Memorial shot. I can remember seeing this about as it is shown, minus the tower. I love shots with the old towers in them as they seemed to be the first to go………..
Also interesting the stub track by the corner of the galvanized fence at left – imagine that might be a CN track?
Is that a crossing guard tower for Osler Street in the distance?
Switcher looks to be shoving that cut away from the diamonds; engineer hanging out window to get signals from brakeman/conductor riding the cut. I wonder what industries they’re off to service.
There’s, what appears to be, remnants of a switch coming from National Tire crossing Junction Rd and what looked like it ran alongside Cawthra Rd. Could that spur be from the CN Weston sub and @stephen host and that stub end spur in Bill’s photo be the end of it?
Actually no, I stand corrected. @stephen host, I just googled and have a 1910 map and that stub end spur did come directly off the Grand Trunk (to be CN Brampton, Weston subs respectively) whereas the spur I was referring to came off the, what is now, the CP North Toronto sub west of the diamond.

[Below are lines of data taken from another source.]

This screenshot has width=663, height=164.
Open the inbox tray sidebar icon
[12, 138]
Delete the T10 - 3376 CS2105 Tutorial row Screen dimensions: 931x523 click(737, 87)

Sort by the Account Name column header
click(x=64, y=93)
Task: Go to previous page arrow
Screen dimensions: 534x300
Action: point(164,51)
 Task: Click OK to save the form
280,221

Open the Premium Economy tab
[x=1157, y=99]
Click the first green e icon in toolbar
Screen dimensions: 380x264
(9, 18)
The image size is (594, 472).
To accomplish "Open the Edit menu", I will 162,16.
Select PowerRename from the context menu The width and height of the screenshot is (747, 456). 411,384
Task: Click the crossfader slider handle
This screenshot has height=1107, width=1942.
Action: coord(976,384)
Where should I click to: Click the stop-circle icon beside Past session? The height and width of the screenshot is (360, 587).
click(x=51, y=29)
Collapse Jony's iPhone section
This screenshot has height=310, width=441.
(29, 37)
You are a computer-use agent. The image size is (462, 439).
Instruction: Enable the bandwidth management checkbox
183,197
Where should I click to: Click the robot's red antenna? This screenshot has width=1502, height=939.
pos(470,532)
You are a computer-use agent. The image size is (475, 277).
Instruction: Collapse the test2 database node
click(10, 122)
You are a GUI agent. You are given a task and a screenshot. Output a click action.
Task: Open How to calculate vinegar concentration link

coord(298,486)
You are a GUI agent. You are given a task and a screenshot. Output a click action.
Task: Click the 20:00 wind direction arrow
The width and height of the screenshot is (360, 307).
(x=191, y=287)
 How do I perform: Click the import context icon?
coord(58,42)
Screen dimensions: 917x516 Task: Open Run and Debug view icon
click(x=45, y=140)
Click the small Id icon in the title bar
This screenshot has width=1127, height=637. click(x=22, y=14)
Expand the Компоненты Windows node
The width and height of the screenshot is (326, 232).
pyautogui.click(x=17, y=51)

The 5 storey brick building, to the left of the switcher on the Northeast corner of Osler street the local is crossing, has been demolished. Apparently due to a derailment a locomotive crashed into the building. It was a grain train and all the local wildlife was out for a feeding frenzy. Eventually arson, or a fire of some sort, claimed the building. Now an empty lot. A scene hardly recognizeable now! Thanks for the memories!